El proyecto actual arrancó en torno a 2021, coincidiendo con sus regresos puntuales al domicilio familiar durante vacaciones. Desde entonces, la ciudad ha ido creciendo dentro de las limitaciones físicas del espacio disponible. Según explica, se trata de una construcción en forma de L que ocupa unos cuatro metros cuadrados.
La ciudad no reproduce ningún enclave concreto, sino que responde a un diseño genérico. El propio David subraya que la esencia de este tipo de construcciones reside en la libertad creativa: señala que "la gracia de los legos es eso, que como hay tantísimas piezas distintas, puedes hacer lo que quieras". Aunque algunos elementos han sido diseñados por él mismo, la mayoría de los edificios proceden de kits comerciales, mientras que infraestructuras como carreteras o aceras sí han sido configuradas manualmente para mantener una estética uniforme.


El conjunto incluye alrededor de 329 figuras humanas y una cantidad total de piezas que, según estima, podría situarse entre las 50.000 y las 60.000. Además de la estructura fija, la ciudad se transforma en función de la época del año, incorporando escenas temáticas como procesiones de Semana Santa, recreaciones de la Feria o concentraciones de motos, lo que introduce dinamismo en el proyecto.
Actualmente, David reside en Madrid, donde trabaja tras haber estudiado ingeniería mecánica. Su actividad principal está vinculada a una empresa de software, aunque desde hace aproximadamente un año y medio ha comenzado también a desarrollar una trayectoria como fotógrafo deportivo.
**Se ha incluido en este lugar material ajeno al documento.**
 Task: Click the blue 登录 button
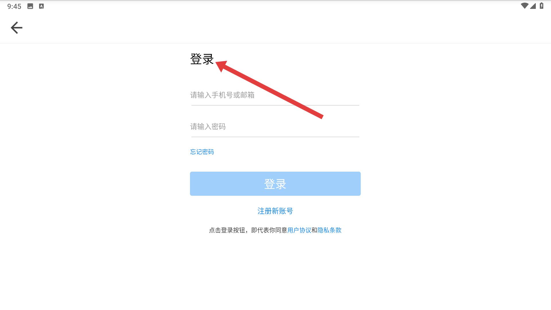pos(275,184)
Según explica, esta segunda ocupación le genera algunos ingresos, pero por el momento se mantiene como una actividad complementaria.
Una iniciativa muy personal
El proyecto de la ciudad sigue siendo, en gran medida, una iniciativa personal. Aunque existen asociaciones y exposiciones de aficionados a Lego en distintos puntos de España, David reconoce que no forma parte de ninguna de ellas, si bien participa en grupos en línea donde se comparten experiencias y avisos de ofertas, un aspecto que considera relevante debido al coste de las piezas.
De cara al futuro, contempla la posibilidad de ampliar significativamente la instalación e incluso abrirla al público. Su objetivo sería disponer de un espacio mayor donde incorporar nuevos elementos, como trenes automatizados, más edificios o instalaciones adicionales. "Me he planteado incluso comprarme una nave industrial y cosas así para poder expandirme mucho", afirma. Un proyecto que no para de crecer y que algún día puede contar con muchas más visitas que las de sus amigos, que siempre están pendientes de la evolución de esa gran ciudad.